A Public Eye Investigation, September 2016.

http://www.publiceye.ch

by Marc Guéniat, Marietta Harjono, Andreas Missbach, Gian-Valentino Viredaz

[Public Eye (formerly the Berne Declaration) is a non-profit, independent Swiss organisation with around 25,000 members. Public Eye has been campaigning for more equitable relations between Switzerland and underprivileged countries for more than forty years. Among its most important concerns are the global safeguarding of human rights, the socially and ecologically responsible conduct of business enterprises and the promotion of fair economic relations.]

Executive summary

Swiss commodity trading companies take advantage of weak fuel standards in Africa to produce, deliver and sell diesel and gasoline, which is damaging to people's health. Their business model relies on an illegitimate strategy of deliberately lowering the quality of fuels in order to increase their profits. Using a common industry practice called blending, trading companies mix cheap but toxic intermediate petroleum products to make what the industry calls "African Quality" fuels. These intermediate products contain high levels of sulphur as well as other toxic substances such as benzene and aromatics. By selling such fuels at the pump in Africa, the traders increase outdoor air pollution, causing respiratory disease and premature death. This affects West Africa, in particular, because this is the region where the authorised levels of sulphur in fuels remain very high. West Africa does not have the refining capacity to produce enough gasoline and diesel for its own consumption, and so it must import the majority of its fuels from Europe and the US, where fuel standards are strict.

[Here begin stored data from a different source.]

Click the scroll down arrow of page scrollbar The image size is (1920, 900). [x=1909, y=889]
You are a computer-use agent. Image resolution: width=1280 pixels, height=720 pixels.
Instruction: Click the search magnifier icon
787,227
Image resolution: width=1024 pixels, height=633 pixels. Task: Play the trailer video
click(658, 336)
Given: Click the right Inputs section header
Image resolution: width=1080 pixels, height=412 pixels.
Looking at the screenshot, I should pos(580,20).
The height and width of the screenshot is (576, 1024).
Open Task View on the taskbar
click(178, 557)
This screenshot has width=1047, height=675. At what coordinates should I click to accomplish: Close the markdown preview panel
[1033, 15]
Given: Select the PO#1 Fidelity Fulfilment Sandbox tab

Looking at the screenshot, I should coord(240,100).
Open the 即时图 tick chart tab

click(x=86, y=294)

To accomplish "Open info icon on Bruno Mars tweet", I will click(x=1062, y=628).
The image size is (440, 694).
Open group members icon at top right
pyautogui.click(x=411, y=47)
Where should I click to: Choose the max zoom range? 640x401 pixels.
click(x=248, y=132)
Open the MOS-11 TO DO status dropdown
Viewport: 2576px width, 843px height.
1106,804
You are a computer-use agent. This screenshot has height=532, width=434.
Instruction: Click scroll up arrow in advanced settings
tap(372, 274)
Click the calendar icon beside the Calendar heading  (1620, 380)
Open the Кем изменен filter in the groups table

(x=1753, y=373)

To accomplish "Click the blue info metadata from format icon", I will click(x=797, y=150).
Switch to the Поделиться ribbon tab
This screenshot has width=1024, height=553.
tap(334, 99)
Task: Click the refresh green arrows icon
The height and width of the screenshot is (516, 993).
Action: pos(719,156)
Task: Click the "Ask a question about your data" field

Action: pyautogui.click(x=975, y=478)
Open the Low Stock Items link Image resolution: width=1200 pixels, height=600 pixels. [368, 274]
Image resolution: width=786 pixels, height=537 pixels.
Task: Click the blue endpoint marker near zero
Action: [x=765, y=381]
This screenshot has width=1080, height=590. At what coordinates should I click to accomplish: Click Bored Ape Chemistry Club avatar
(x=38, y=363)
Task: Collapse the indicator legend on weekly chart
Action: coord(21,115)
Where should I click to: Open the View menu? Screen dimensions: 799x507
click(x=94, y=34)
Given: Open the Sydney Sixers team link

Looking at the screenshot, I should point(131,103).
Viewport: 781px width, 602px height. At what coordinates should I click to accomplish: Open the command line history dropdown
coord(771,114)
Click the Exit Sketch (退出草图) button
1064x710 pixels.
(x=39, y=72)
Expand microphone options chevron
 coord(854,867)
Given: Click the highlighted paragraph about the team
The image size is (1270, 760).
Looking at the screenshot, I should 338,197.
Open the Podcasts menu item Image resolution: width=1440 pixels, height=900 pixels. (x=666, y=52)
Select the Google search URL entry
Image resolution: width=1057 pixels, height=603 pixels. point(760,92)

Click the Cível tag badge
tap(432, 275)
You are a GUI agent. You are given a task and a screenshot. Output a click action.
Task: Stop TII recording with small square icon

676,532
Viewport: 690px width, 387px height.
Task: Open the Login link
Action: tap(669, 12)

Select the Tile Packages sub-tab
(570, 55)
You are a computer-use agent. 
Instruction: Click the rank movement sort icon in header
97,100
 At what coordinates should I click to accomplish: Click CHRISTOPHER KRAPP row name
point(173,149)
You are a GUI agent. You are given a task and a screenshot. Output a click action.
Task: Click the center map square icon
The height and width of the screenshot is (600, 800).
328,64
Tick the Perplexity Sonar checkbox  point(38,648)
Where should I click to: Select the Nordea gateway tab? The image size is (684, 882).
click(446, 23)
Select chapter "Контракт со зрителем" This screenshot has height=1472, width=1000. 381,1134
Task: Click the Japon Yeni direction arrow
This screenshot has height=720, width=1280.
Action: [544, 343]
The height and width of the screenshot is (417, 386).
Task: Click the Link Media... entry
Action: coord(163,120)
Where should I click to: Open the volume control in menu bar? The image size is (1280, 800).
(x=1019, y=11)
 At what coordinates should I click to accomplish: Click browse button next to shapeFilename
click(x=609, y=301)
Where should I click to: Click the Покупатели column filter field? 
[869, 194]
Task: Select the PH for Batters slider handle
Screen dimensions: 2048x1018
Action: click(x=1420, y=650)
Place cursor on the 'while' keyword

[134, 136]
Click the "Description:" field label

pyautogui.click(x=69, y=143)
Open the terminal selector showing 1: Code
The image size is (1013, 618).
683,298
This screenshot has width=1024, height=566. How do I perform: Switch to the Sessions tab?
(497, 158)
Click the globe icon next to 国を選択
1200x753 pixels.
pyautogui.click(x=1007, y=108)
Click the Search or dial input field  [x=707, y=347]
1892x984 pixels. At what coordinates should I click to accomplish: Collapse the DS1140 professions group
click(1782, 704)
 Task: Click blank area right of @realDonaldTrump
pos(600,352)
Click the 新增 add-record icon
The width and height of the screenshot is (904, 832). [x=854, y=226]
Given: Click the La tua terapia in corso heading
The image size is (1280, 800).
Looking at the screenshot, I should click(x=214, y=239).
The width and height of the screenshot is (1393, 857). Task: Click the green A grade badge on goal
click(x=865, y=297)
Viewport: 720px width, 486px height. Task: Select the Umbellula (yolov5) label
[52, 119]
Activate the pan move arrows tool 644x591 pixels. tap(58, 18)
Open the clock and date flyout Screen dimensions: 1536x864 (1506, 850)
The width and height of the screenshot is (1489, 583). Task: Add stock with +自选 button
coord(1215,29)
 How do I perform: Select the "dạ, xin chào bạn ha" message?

Fuels have been on the agenda for some time already. Beginning in 2002, the UN Environmental Programme (UNEP) conducted a ten-year campaign that led in most countries to a ban on lead in gasoline. However, fuels still account for other severe health issues. The issue of sulphur content must be urgently addressed.

This report is the result of three years of research by Public Eye (formerly the Berne Declaration). It highlights the contribution by the commodity trading industry to outdoor air pollution in Africa and the related health effects.

The Issue: Sulphur, A Ticking Bomb that Needs Defusing

African mega-cities such as Lagos or Dakar already have worse air quality than Beijing. Rapid urbanisation, the growing numbers of cars, and the poor quality of these cars, which are mostly second hand, partly explains the worsening air pollution in African cities.

The crucial factor though is that most African countries still permit the use of high-sulphur diesel and gasoline. On average, African sulphur limits in diesel are 200 times above the European limit, in some countries this figure is as high as 1,000.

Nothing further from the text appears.